Ia merentangkan tangannya seolah ingin menghilangkan rasa pegal dan kantuk, padahal hanya mau menyentuhku. Ahhh… gadisku ini memang menggemaskan.




Kami pun tiba di rumah Pak RT. Tapi acara belum selesai, semuanya malah meng-iya-kan ketika ibunya Rad menawari kami kopi. Dan domino pun kembali dibagikan… kini kami aman dari hardikan Callista untuk segera tidur.
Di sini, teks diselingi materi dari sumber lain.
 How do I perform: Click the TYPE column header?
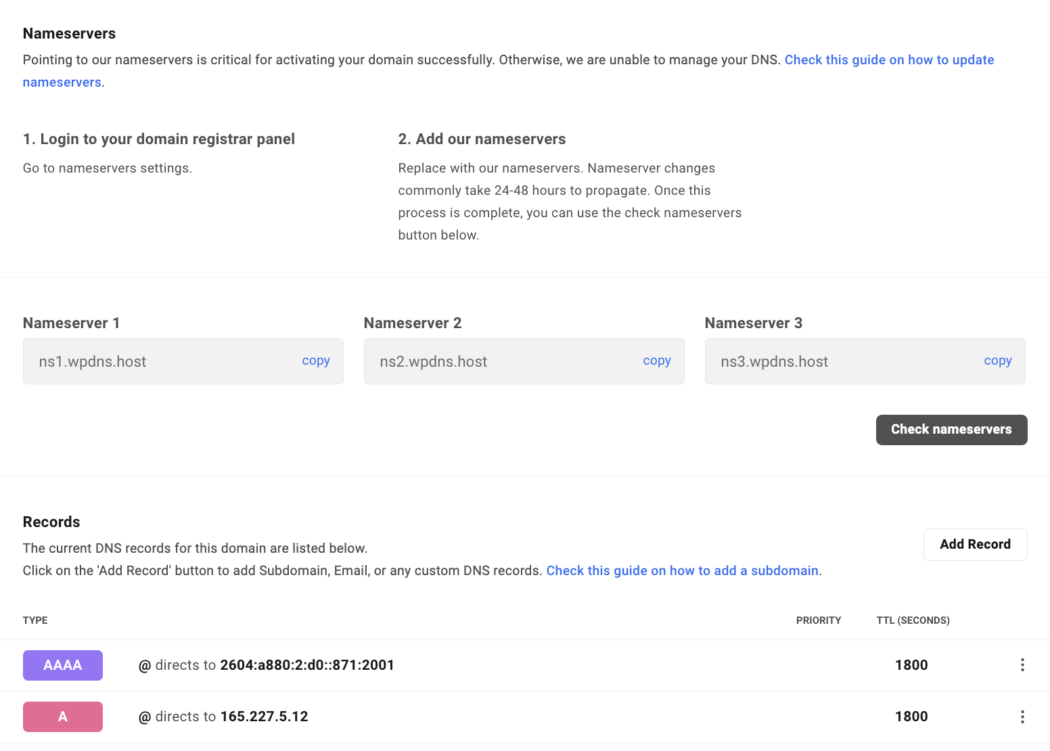[x=35, y=620]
Hanya Pak Pur dan Kang Ujang saja yang masuk kamar, sedangkan aku dan Rad duduk di depan rumah sambil merokok.




“Kalau ada si Ray pasti lebih seru dan Syamida juga akan senang.” gumamku.


“Yah.. gimana lagi.. ia kan pegawai baru.”


“Kita bikin dia pulang.”


"Gimana caranya?”




Aku menyeringai memikirkan ide yang tiba-tiba melintas.
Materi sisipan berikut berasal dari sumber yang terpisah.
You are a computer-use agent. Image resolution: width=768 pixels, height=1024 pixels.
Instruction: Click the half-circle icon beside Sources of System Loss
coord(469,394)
“Nyantai aja. Sirna selalu punya akal.” gumamku, dan dijawab toyoran pada kepalaku.




Kukeluarkan hapeku dan kukirimkan sebuah pesan kepada Ariya. Pemuda itu pasti bisa membuat Ray mendapat ijin pulang tanpa akan mendapat masalah dari pimpinannya.




“Dasar.. tuh otak selain mesum.. ternyata ada gunanya juga.” celetuk Rad sambil melihat layar hapeku.
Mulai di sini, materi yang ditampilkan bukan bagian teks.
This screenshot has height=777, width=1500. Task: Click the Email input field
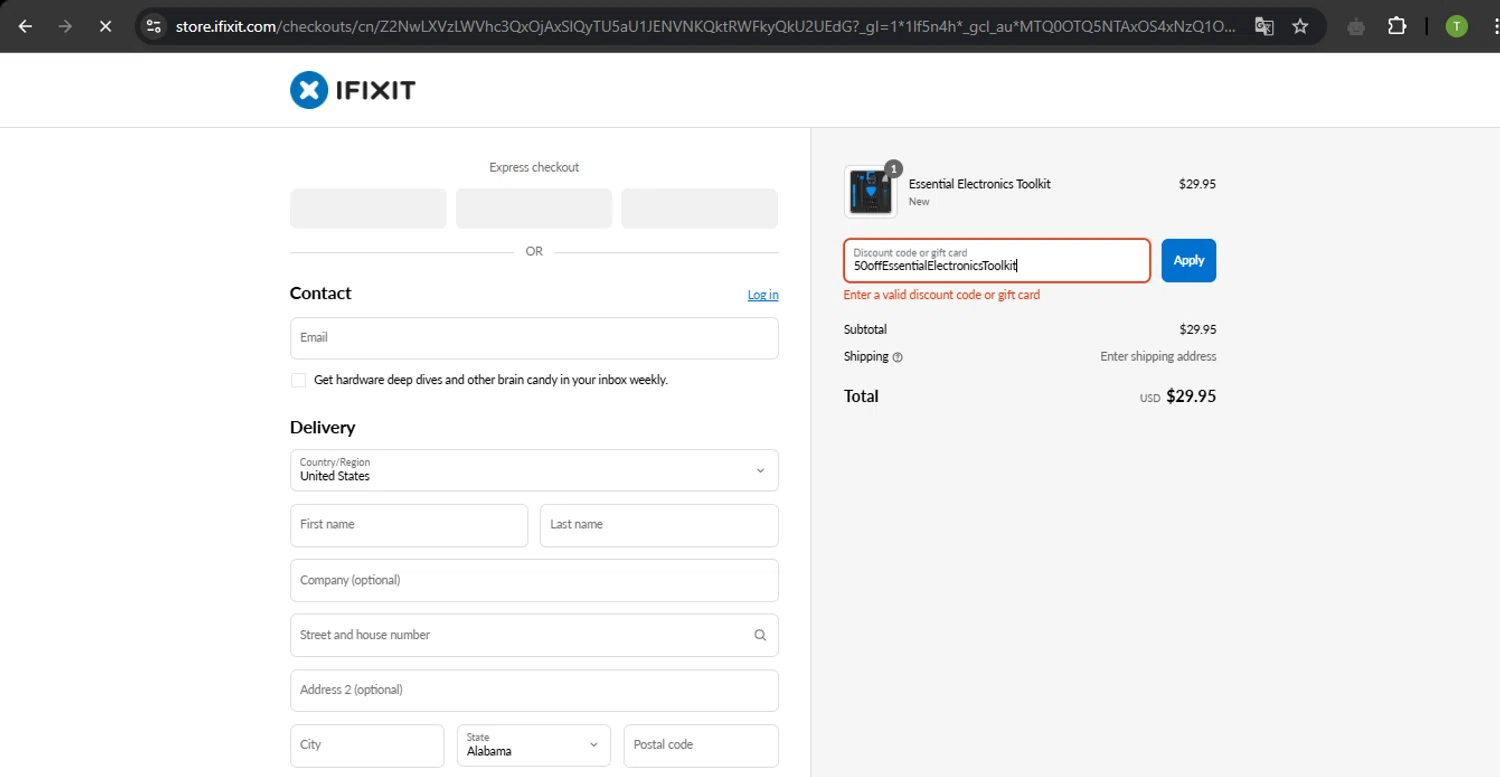(x=534, y=338)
“Kupreeet!!! Kalo gak mesum malah turun pentium.”




Kami pun terkekeh, bersamaan dengan adiknya Rad yang membawakan kopi. Namanya Ras, alias Rasmini. Aku selalu meledeknya berasal dari ras mini walaupun tubuhnya montok dan sekal. Sedangkan ibu mereka menyajikan kopi untuk yang main domino di dalam rumah.




"Hatur nuhun, geulis (makasih, cantik).” ucapku.


“Sami-sami,A Sirna.”




Bukannya masuk, gadis yang baru kelas dua SMA ini malah duduk sambil memeluk lengan kakaknya.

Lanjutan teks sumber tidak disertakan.